The University Record, September 24, 2001

School of Social Work celebrates 80 years of dedication

By Lesley Harding

Former U.S. Surgeon General C. Everett Koop (background screen) delivers the Social Work anniversary keynote address by videoconference. Shirley Lockery (foreground), associate professor of social work, introduced Koop and served as moderator. (Photo by Bill Wood, U-M Photo Services)
Marking 80 years of leadership and commitment to the social well-being of communities around the world, the School of Social Work celebrated its anniversary Sept. 20 at the Mendelssohn Theatre.

“There is a lot to be thankful for in this school,” said Harold Shapiro, University president emeritus. “The School of Social Work has an admirable record and its stature continues to grow.”

Addressing a crowd of alumni, social work professionals, faculty and other dignitaries, Shapiro acknowledged the school’s 80 years of wonderful achievement but reminded the audience it’s not who they are, but who they want to become. He asked attendees to understand the social interests they want to achieve and make their efforts meet those goals.

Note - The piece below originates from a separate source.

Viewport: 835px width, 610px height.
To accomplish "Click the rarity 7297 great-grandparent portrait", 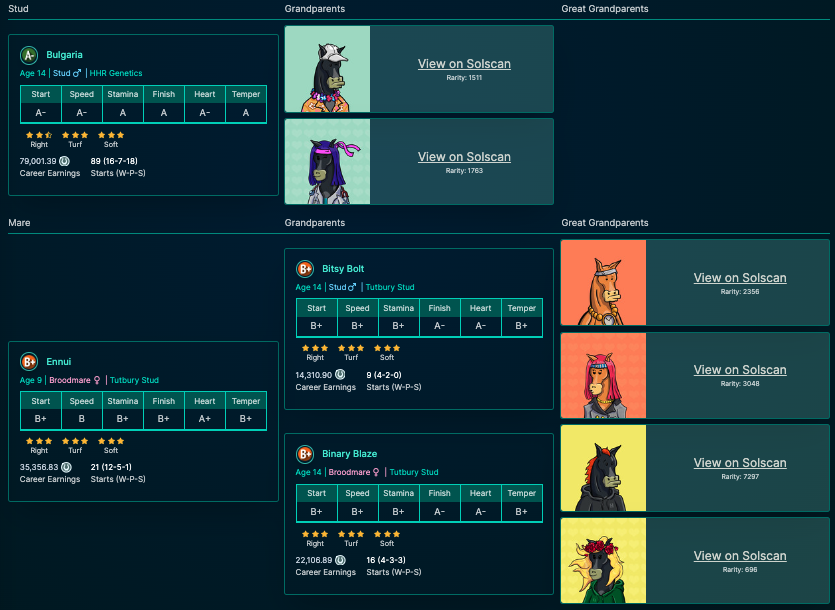I will tap(603, 468).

Later in the day, former U.S. Surgeon General, C. Everett Koop joined the celebration via satellite. He posed an important question currently facing social workers—has the time come for the right to healthcare?

The day-long event also included historical reflections on the School and the future of social work.

Since the School’s 1921 inception in Detroit, some 11,500 graduates have led social change through careers as social workers, counselors, care givers, educators and politicians. They’ve endeavored to improve the well-being of the most economically and socially disadvantaged groups and worked to achieve a more equal society.